» TASK DIRECTIONS: Render the data as a JSON list of strings, one string per line, starting at the first line and ending at the line that contains "tap(229, 221)". Leave out blank lines.

» ENTRIES PROVIDED:
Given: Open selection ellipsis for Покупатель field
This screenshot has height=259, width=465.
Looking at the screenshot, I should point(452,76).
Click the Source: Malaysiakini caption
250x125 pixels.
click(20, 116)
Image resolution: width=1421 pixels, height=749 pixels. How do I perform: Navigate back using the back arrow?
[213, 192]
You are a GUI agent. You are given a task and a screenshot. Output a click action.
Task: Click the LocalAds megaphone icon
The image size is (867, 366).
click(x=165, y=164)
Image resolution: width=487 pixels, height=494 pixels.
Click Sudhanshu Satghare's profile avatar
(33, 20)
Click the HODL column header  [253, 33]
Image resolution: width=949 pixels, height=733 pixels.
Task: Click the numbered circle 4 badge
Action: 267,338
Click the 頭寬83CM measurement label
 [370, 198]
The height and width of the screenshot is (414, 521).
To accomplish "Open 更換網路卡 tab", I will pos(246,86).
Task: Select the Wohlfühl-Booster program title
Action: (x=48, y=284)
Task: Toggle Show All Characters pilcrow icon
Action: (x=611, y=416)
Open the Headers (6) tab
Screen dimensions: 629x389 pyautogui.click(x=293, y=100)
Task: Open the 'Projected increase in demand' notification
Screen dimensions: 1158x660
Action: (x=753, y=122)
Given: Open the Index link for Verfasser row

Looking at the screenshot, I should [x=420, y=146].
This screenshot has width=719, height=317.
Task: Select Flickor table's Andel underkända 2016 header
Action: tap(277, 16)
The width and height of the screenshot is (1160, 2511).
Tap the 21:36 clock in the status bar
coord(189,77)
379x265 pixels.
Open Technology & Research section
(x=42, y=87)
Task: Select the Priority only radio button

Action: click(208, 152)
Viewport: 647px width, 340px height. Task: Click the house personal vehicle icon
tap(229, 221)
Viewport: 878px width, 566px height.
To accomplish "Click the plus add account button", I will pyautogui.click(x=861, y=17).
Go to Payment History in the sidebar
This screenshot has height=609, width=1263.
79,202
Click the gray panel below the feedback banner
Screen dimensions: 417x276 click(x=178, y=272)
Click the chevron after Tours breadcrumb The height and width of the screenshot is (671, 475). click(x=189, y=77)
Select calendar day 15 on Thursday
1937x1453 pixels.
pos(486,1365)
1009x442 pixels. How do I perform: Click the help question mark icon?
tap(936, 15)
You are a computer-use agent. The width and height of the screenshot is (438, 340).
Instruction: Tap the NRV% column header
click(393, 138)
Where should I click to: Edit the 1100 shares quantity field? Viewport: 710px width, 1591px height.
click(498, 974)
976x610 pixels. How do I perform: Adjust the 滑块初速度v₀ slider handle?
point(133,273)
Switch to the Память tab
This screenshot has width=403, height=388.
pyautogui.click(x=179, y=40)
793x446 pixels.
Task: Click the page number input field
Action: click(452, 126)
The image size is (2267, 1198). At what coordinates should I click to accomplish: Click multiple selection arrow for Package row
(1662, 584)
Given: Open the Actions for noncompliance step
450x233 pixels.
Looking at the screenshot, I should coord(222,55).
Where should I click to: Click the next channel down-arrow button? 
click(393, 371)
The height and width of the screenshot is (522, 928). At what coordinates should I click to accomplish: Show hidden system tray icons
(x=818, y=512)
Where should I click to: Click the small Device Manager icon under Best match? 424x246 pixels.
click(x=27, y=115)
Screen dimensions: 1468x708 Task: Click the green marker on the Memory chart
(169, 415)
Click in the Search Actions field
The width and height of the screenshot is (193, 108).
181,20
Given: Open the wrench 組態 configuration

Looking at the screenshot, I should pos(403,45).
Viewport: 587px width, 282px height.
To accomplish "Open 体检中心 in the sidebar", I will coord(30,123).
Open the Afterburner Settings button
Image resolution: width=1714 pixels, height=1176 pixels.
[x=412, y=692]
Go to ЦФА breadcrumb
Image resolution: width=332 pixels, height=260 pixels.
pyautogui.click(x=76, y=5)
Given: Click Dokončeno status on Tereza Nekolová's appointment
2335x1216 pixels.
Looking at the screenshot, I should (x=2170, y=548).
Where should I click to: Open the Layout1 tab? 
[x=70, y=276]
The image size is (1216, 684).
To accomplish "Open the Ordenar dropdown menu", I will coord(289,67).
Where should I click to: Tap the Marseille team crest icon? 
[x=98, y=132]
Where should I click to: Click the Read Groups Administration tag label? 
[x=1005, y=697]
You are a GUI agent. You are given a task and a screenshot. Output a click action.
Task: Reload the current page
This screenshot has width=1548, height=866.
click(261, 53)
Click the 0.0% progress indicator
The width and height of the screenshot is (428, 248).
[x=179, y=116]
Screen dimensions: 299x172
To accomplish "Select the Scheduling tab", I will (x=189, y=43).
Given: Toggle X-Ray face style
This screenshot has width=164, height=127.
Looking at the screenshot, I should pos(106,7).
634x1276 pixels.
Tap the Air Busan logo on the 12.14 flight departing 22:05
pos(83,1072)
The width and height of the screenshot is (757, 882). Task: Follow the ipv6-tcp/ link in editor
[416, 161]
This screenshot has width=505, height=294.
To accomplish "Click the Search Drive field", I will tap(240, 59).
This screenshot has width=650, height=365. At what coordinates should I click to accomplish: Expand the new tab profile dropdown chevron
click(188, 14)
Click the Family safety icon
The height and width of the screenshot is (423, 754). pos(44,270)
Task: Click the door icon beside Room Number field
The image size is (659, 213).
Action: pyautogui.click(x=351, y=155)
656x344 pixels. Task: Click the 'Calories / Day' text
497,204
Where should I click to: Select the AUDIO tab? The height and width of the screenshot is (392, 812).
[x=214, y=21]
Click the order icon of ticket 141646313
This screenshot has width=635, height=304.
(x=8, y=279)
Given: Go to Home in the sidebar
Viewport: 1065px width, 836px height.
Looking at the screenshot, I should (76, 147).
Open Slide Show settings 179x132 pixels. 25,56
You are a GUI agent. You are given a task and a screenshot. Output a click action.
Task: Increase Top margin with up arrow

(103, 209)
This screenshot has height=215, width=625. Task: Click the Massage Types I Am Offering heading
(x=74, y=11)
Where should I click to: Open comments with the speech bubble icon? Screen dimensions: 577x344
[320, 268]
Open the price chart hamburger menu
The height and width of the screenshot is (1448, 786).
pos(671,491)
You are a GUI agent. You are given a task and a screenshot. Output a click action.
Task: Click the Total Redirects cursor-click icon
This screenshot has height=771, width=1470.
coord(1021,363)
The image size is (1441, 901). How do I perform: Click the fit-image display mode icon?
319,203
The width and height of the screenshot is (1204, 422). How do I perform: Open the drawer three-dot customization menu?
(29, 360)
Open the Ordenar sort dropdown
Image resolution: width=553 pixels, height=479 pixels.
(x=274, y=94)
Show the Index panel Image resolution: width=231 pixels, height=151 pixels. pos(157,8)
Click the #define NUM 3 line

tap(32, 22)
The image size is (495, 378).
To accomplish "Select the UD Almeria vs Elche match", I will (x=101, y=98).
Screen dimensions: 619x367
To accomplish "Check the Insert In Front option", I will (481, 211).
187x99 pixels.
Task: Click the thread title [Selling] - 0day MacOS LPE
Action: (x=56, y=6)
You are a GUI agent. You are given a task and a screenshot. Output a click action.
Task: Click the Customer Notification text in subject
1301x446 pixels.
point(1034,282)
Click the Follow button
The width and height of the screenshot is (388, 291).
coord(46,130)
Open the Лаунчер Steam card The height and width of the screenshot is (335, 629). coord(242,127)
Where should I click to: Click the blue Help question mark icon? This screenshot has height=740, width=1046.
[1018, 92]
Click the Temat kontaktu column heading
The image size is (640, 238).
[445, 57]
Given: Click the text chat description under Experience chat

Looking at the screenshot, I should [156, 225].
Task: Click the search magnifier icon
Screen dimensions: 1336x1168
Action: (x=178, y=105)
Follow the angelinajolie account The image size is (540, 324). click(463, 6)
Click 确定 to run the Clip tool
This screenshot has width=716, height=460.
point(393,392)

» EXERCISE RESPONSE:
[
  "Given: Open selection ellipsis for Покупатель field",
  "This screenshot has height=259, width=465.",
  "Looking at the screenshot, I should point(452,76).",
  "Click the Source: Malaysiakini caption",
  "250x125 pixels.",
  "click(20, 116)",
  "Image resolution: width=1421 pixels, height=749 pixels. How do I perform: Navigate back using the back arrow?",
  "[213, 192]",
  "You are a GUI agent. You are given a task and a screenshot. Output a click action.",
  "Task: Click the LocalAds megaphone icon",
  "The image size is (867, 366).",
  "click(x=165, y=164)",
  "Image resolution: width=487 pixels, height=494 pixels.",
  "Click Sudhanshu Satghare's profile avatar",
  "(33, 20)",
  "Click the HODL column header  [253, 33]",
  "Image resolution: width=949 pixels, height=733 pixels.",
  "Task: Click the numbered circle 4 badge",
  "Action: 267,338",
  "Click the 頭寬83CM measurement label",
  " [370, 198]",
  "The height and width of the screenshot is (414, 521).",
  "To accomplish \"Open 更換網路卡 tab\", I will pos(246,86).",
  "Task: Select the Wohlfühl-Booster program title",
  "Action: (x=48, y=284)",
  "Task: Toggle Show All Characters pilcrow icon",
  "Action: (x=611, y=416)",
  "Open the Headers (6) tab",
  "Screen dimensions: 629x389 pyautogui.click(x=293, y=100)",
  "Task: Open the 'Projected increase in demand' notification",
  "Screen dimensions: 1158x660",
  "Action: (x=753, y=122)",
  "Given: Open the Index link for Verfasser row",
  "Looking at the screenshot, I should [x=420, y=146].",
  "This screenshot has width=719, height=317.",
  "Task: Select Flickor table's Andel underkända 2016 header",
  "Action: tap(277, 16)",
  "The width and height of the screenshot is (1160, 2511).",
  "Tap the 21:36 clock in the status bar",
  "coord(189,77)",
  "379x265 pixels.",
  "Open Technology & Research section",
  "(x=42, y=87)",
  "Task: Select the Priority only radio button",
  "Action: click(208, 152)",
  "Viewport: 647px width, 340px height. Task: Click the house personal vehicle icon",
  "tap(229, 221)"
]